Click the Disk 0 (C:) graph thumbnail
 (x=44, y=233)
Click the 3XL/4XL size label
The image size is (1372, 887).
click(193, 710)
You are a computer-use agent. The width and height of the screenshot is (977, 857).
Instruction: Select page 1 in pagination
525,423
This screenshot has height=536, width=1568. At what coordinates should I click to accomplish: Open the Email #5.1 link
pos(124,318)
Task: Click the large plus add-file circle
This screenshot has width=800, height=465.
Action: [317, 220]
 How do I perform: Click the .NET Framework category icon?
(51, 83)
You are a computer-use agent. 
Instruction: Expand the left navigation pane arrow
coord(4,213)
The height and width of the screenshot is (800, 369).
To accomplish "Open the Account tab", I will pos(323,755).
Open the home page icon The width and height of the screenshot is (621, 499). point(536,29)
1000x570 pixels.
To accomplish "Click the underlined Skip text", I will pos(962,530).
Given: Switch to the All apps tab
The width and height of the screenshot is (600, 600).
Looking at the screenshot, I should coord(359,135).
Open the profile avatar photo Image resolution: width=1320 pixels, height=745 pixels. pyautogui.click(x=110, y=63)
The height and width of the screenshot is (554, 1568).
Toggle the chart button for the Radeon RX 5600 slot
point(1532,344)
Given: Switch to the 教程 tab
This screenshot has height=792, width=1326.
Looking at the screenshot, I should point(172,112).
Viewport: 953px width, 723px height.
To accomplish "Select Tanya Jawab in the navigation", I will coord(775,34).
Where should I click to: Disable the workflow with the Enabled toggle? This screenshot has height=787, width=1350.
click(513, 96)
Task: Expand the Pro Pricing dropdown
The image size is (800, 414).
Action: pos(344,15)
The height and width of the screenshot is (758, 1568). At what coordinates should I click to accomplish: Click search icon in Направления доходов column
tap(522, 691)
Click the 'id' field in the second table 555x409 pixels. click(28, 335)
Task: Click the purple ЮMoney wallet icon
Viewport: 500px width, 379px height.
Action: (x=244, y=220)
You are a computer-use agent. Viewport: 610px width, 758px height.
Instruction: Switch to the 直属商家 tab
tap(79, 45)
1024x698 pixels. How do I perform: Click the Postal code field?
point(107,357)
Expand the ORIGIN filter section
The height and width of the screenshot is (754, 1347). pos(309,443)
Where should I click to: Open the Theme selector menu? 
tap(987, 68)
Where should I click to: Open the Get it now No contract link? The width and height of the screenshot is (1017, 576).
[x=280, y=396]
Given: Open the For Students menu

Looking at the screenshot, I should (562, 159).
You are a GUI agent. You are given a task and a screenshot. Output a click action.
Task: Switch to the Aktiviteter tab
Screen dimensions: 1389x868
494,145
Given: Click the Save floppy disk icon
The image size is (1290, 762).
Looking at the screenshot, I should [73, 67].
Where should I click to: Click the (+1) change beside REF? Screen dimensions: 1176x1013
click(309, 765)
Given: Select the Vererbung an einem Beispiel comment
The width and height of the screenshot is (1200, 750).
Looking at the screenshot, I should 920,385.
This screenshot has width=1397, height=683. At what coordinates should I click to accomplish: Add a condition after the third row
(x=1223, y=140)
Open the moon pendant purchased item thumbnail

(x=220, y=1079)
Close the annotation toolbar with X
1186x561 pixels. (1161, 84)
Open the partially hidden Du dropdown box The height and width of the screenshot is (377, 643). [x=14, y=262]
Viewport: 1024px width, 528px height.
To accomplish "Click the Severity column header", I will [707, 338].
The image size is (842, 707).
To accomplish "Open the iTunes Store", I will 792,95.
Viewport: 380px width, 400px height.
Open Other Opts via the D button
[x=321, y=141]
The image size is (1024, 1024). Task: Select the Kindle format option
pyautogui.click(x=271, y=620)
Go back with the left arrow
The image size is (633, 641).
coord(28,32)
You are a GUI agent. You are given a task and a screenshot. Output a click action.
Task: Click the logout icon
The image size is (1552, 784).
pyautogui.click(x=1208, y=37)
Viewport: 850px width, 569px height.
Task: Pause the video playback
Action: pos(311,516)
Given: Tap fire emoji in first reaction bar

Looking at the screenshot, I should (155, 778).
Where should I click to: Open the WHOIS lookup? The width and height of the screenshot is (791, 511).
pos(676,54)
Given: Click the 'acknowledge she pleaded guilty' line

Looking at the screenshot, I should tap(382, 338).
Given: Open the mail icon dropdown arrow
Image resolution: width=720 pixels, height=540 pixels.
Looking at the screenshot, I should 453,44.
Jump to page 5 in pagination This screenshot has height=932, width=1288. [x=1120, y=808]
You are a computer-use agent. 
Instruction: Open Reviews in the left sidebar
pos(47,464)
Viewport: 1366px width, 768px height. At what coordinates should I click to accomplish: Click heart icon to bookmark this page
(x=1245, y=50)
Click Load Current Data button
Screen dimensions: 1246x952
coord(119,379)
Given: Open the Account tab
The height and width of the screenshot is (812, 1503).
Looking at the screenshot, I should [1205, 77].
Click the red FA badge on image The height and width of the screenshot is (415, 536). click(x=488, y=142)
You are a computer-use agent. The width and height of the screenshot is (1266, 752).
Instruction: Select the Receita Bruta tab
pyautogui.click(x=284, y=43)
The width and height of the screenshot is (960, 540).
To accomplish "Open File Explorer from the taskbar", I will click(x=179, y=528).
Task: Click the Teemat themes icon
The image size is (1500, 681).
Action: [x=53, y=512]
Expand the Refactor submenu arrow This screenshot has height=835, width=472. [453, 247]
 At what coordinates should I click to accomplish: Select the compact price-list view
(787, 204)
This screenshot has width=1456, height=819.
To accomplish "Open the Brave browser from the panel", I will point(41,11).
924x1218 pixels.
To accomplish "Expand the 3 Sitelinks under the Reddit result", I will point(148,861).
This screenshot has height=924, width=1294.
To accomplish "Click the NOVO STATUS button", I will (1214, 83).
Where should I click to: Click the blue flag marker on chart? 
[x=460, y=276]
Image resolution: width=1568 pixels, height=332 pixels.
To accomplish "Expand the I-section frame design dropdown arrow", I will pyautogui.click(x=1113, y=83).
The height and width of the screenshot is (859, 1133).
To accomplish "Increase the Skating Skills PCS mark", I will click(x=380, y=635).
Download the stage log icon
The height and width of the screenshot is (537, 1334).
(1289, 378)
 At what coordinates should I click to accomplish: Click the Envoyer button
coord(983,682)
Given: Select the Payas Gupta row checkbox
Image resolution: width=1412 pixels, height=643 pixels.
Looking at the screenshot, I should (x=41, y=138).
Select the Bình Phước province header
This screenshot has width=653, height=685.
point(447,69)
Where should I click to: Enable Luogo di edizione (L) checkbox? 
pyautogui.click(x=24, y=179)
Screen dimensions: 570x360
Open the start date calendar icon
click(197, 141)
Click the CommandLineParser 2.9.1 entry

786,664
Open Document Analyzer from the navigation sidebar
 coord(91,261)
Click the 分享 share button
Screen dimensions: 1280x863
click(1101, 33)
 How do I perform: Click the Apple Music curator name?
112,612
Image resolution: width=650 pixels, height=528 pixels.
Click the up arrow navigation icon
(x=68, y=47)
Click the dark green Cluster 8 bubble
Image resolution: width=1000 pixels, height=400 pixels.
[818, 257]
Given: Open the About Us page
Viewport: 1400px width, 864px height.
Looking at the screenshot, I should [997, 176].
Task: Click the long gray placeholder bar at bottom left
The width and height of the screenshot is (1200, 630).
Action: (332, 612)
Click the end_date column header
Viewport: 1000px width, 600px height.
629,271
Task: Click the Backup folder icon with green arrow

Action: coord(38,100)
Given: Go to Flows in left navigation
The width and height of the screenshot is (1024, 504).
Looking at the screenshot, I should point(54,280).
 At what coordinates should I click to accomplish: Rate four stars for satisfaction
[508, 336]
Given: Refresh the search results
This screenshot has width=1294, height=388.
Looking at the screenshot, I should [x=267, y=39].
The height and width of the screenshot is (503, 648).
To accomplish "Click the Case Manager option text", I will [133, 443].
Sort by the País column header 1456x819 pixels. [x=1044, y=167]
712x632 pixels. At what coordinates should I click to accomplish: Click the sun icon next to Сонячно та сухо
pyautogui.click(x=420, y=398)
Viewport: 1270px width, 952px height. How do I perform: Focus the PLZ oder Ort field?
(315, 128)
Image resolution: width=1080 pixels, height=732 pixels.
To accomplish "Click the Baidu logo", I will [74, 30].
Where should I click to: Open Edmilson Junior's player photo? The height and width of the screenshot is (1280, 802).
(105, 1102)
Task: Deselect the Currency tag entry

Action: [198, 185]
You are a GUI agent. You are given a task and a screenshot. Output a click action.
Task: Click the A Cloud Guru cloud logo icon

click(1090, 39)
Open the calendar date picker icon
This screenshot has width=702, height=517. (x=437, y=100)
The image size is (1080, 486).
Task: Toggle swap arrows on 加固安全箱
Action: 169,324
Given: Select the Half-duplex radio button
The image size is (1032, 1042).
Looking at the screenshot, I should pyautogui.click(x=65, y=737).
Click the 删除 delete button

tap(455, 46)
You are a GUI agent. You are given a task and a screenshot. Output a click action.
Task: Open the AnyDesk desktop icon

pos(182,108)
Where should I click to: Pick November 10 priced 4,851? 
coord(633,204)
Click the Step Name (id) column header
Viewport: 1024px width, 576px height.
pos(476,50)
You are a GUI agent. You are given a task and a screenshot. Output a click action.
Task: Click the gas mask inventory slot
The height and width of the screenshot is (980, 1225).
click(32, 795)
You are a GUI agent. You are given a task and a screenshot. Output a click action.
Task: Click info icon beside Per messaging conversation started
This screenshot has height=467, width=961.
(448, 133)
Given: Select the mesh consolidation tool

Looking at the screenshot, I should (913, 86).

::::::::

= Instructions to follow =
Count up every line above that has the word "dropdown" in it; answer with the number alone.

= The completed task =
4